What the first quarter looks like for retail

A merchandising lead does not want a year-long programme before any evidence appears. The first ninety days produce a product-presence baseline, a prioritized feed-and-content backlog, and a measured lift you can present to the business.

The opening weeks establish the baseline: which engines, which categories, which competitors, and exactly where your SKUs stand today on each priority shopping query. This is the moment most teams discover their real position — often more absent than expected on the categories that convert, and occasionally stronger than they feared on a niche range they had under-invested.

The middle of the quarter is execution: the highest-leverage fixes ship through the human gate, usually feed cleanups and answer-first category pages for the products with the steepest payoff. Because these are the moves that move the most answers, the product-presence curve typically starts bending inside the same window rather than months later, on both the D2C storefront and the wholesale channel.

The close of the quarter is the re-measure and the report: the lift, expressed as product presence and shopping-answer citation rate, with the named SKU and feed actions behind it and a prioritized plan for the next window. That artifact — evidence plus a roadmap — is what lets a retail brand move from a pilot on one category to an operated programme across the catalog with the business behind it.

FAQ

Retail questions, answered

Do you connect to Shopify or our PIM?

Yes. Your product feed — Shopify, a PIM, or a raw CSV/XML/API export — is the source of truth SkuLift turns into citable assets. We map which attributes engines use to match shopper intent and prioritize the feed fixes that lift product presence, without changing how you merchandise on-site.
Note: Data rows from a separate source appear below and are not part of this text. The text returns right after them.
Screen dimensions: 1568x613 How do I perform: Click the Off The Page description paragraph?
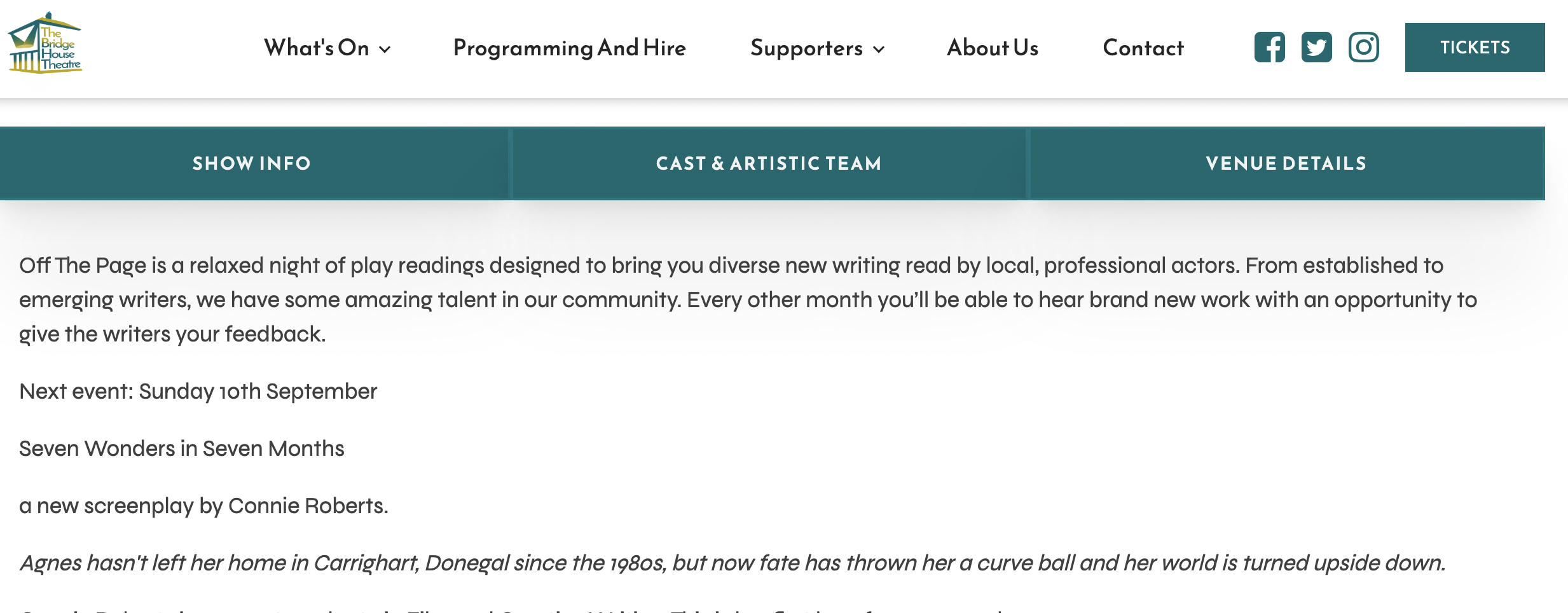pos(731,300)
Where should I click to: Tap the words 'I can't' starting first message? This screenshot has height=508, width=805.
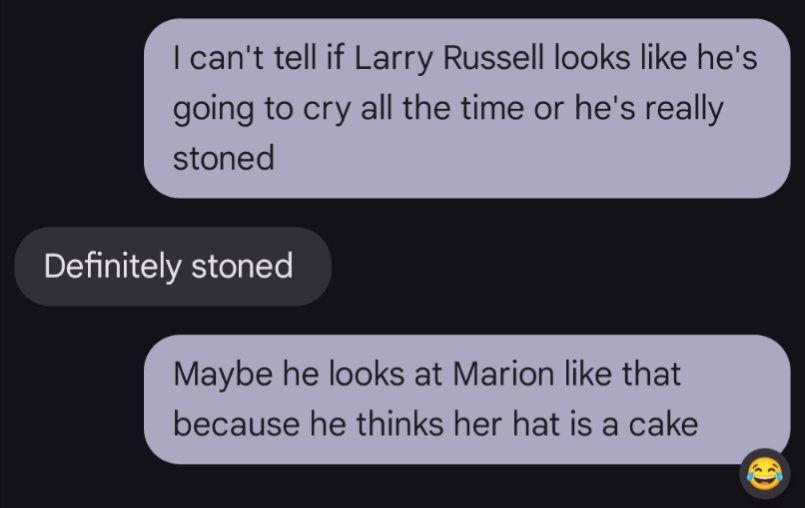tap(219, 58)
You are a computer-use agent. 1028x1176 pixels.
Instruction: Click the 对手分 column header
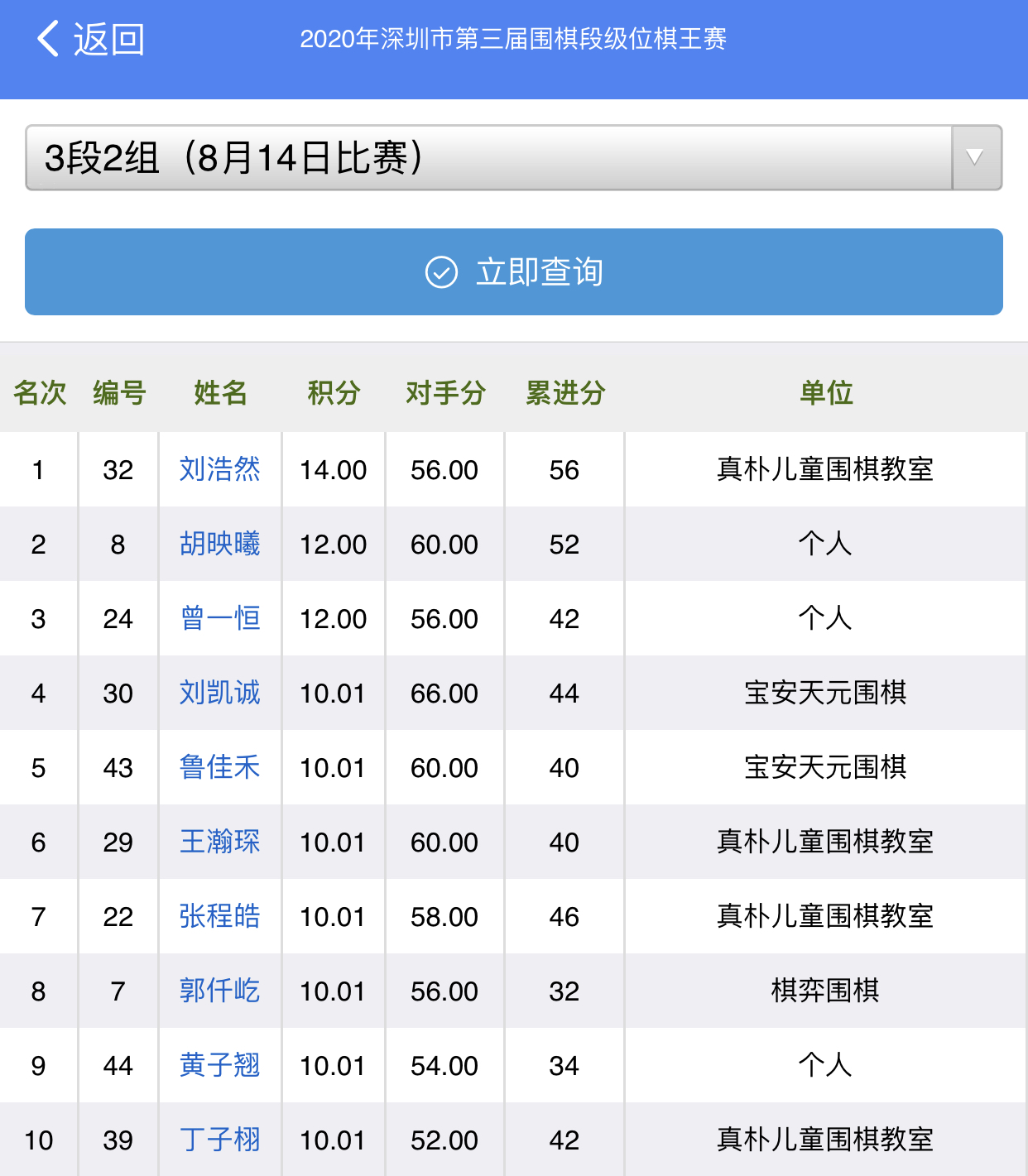(x=445, y=392)
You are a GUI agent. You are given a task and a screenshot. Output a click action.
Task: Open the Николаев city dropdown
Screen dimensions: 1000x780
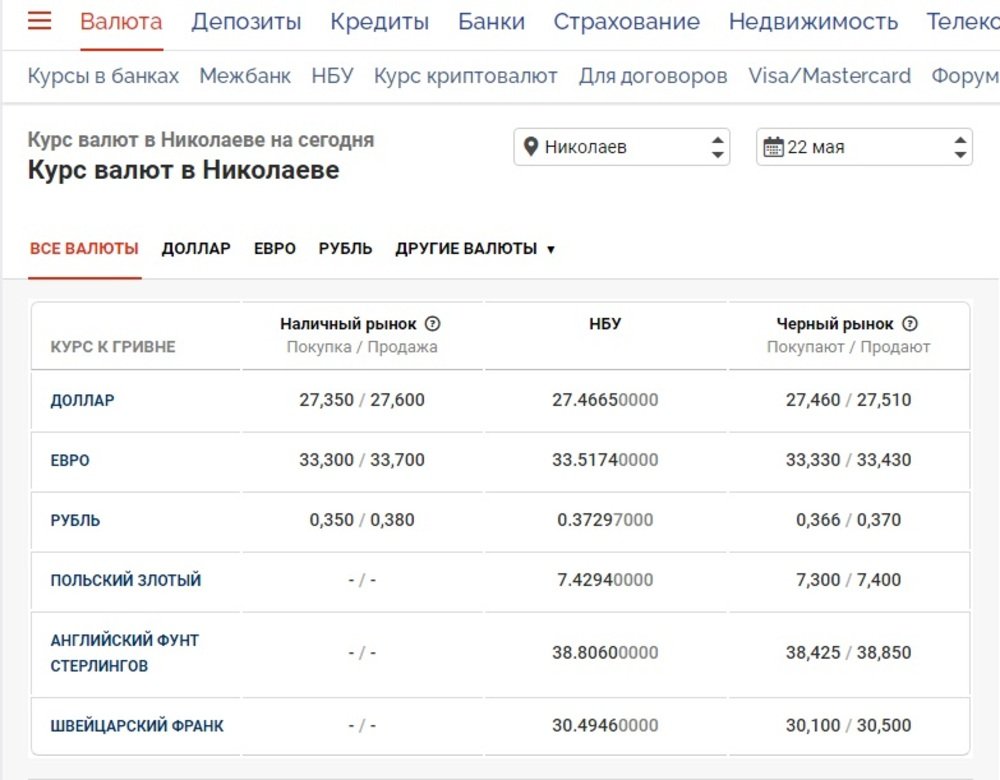pyautogui.click(x=621, y=147)
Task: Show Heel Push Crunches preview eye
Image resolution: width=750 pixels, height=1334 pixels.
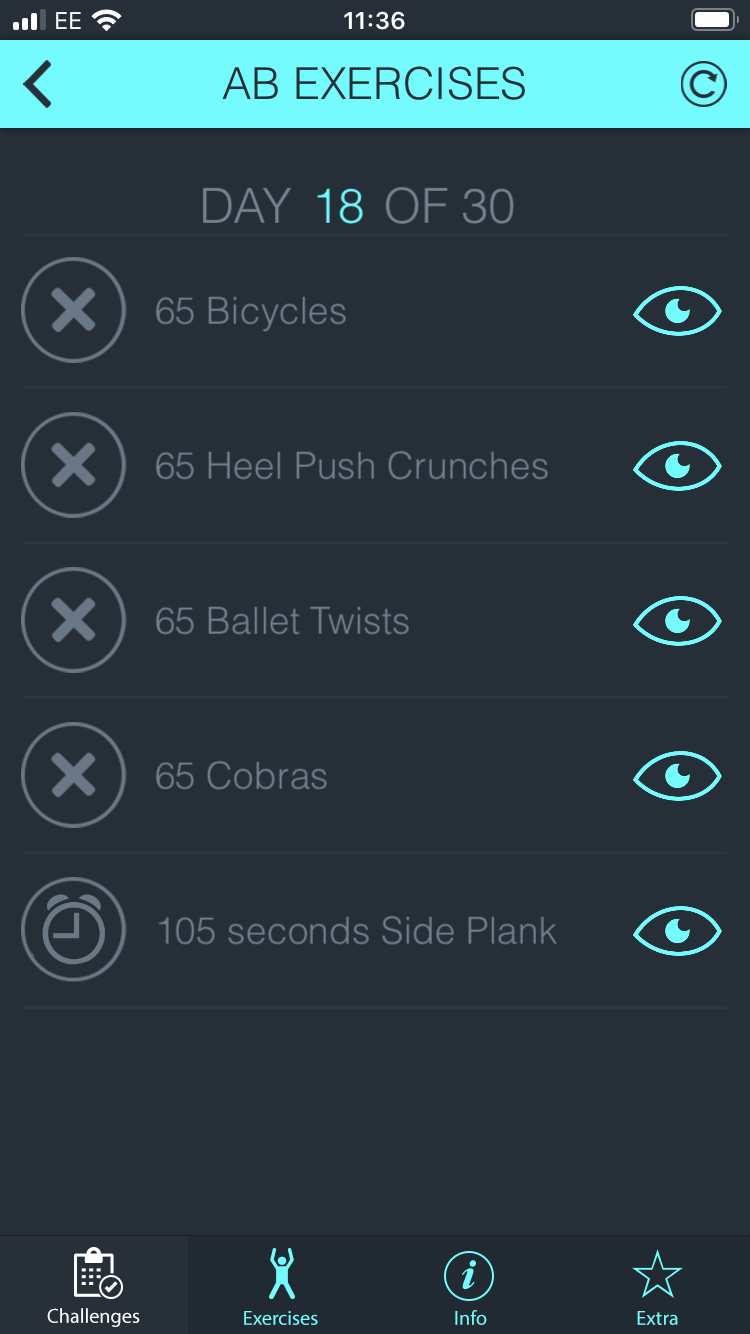Action: [677, 466]
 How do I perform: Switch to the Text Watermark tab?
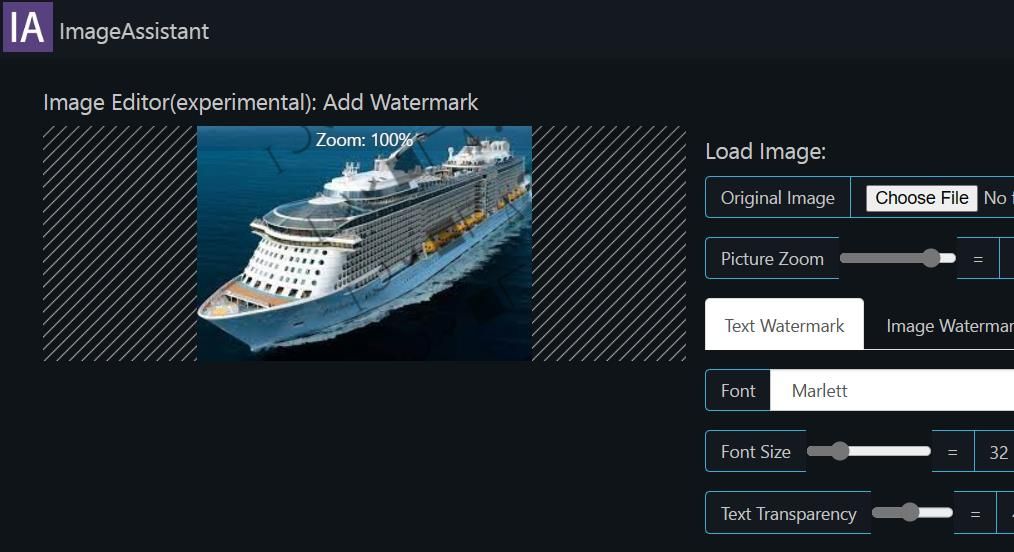point(784,325)
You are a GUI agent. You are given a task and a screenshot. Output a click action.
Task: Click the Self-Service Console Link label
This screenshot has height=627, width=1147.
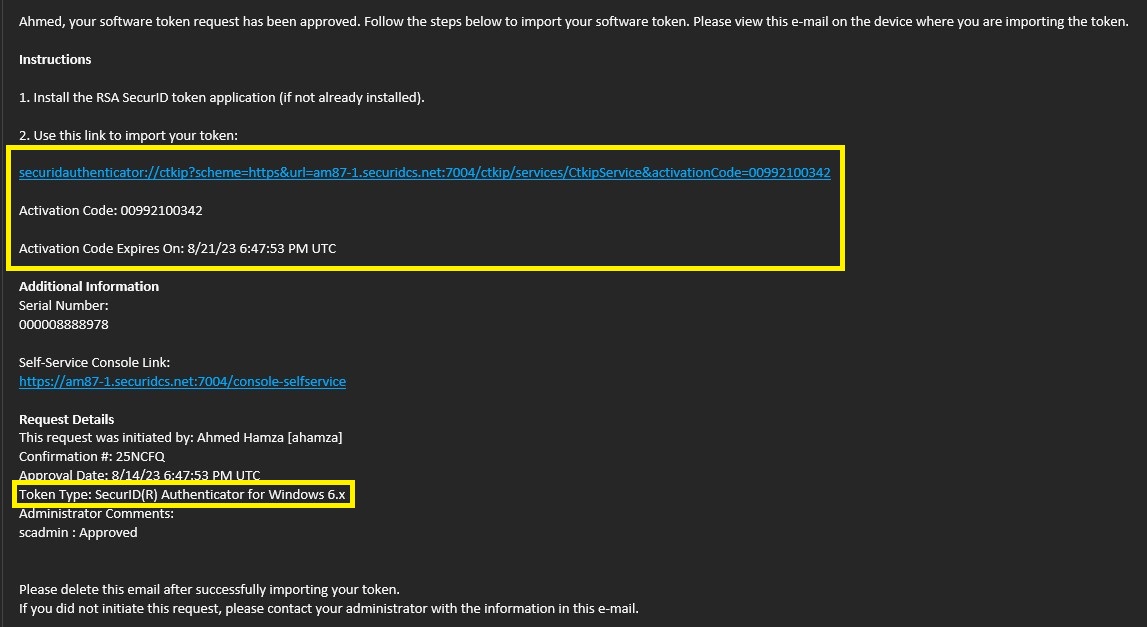click(95, 362)
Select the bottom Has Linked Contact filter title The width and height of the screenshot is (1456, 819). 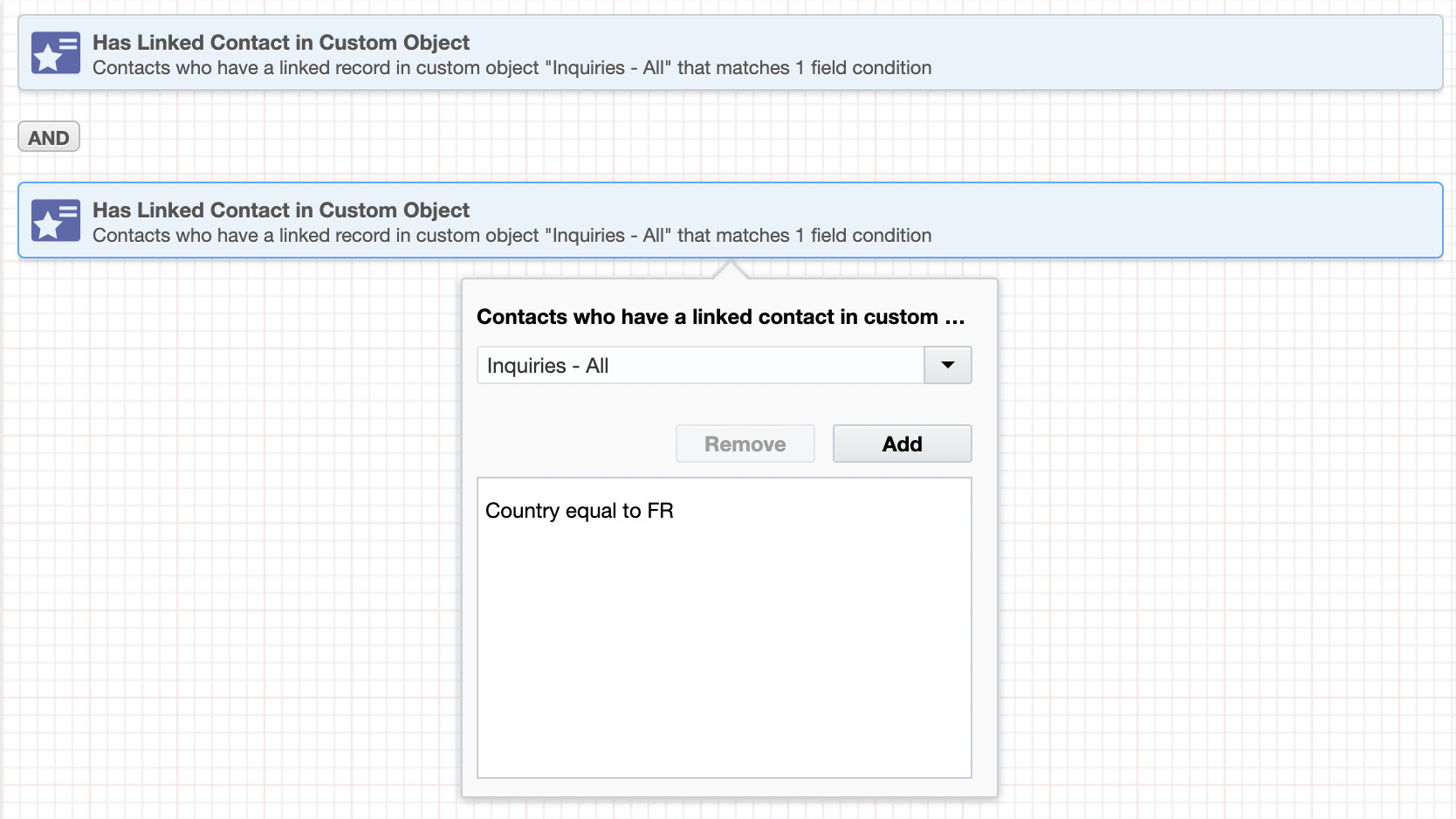click(x=281, y=210)
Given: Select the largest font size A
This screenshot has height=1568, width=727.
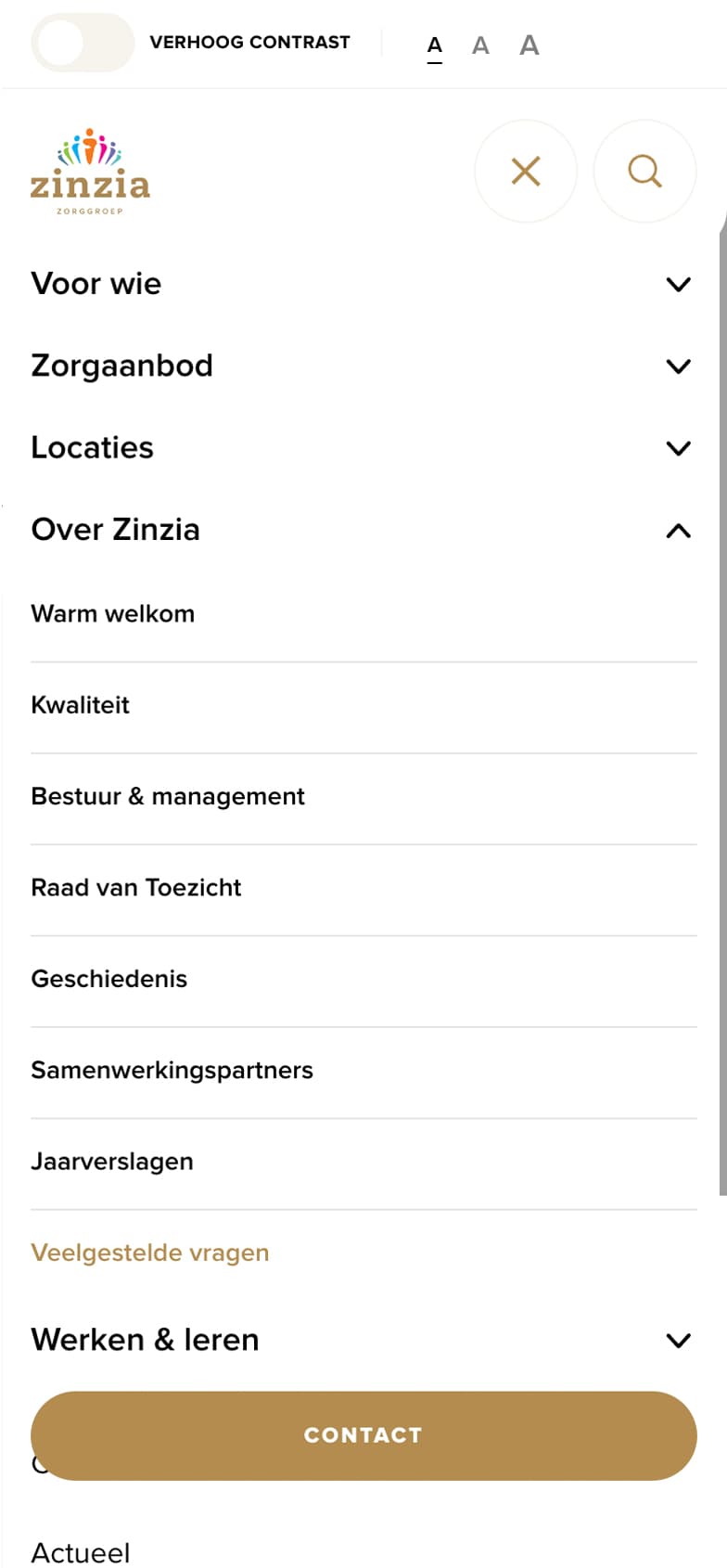Looking at the screenshot, I should (529, 45).
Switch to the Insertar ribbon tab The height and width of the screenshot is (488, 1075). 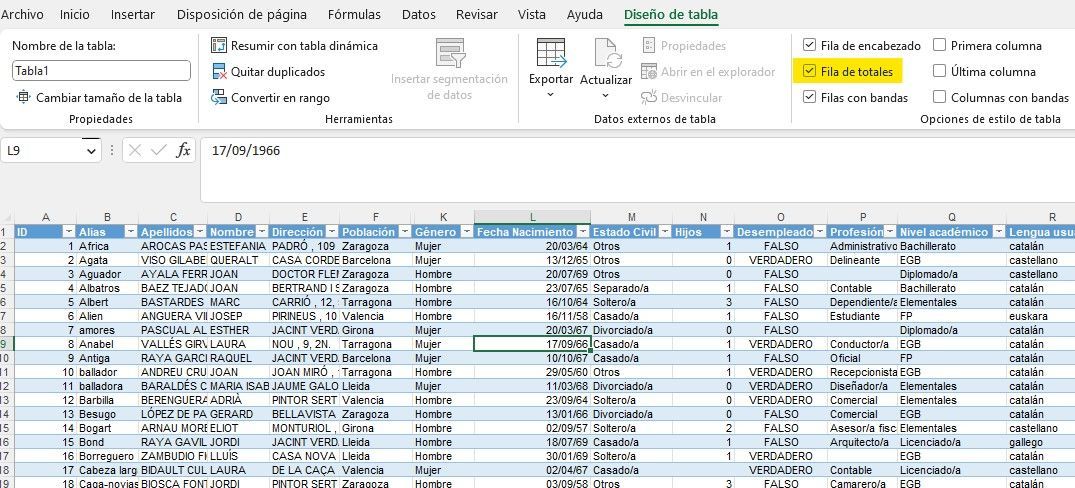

How is this different from SEO for product pages?

SEO drives clicks to a category page; SkuLift governs the zero-click layer where an engine answers "best [product]" directly. The same clean content investments often help both, but AI shopping visibility needs its own measurement and its own feed-and-content backlog to be managed against competitors.

Does this cover wholesale and marketplace, not just D2C?

Yes. Retail is rarely pure D2C. We measure your presence on wholesale and supplier queries ("best supplier of [category]") alongside consumer shopping queries, so the channel that fills your order book is measured next to the storefront, as one catalog.

Which engines do you measure for shopping queries?

The generative engines your shoppers actually use — ChatGPT, Perplexity, Gemini and Claude among them — in both parametric and web-grounded modes, because the same "best [product]" query can return a very different shortlist depending on how the engine retrieves.

How fast does product presence move?

It depends on your starting point and category competitiveness, but most pilots show a measurable presence lift within the first window, because the earliest fixes — a clean, well-attributed feed and answer-first category pages — are also the highest-leverage ones for retail.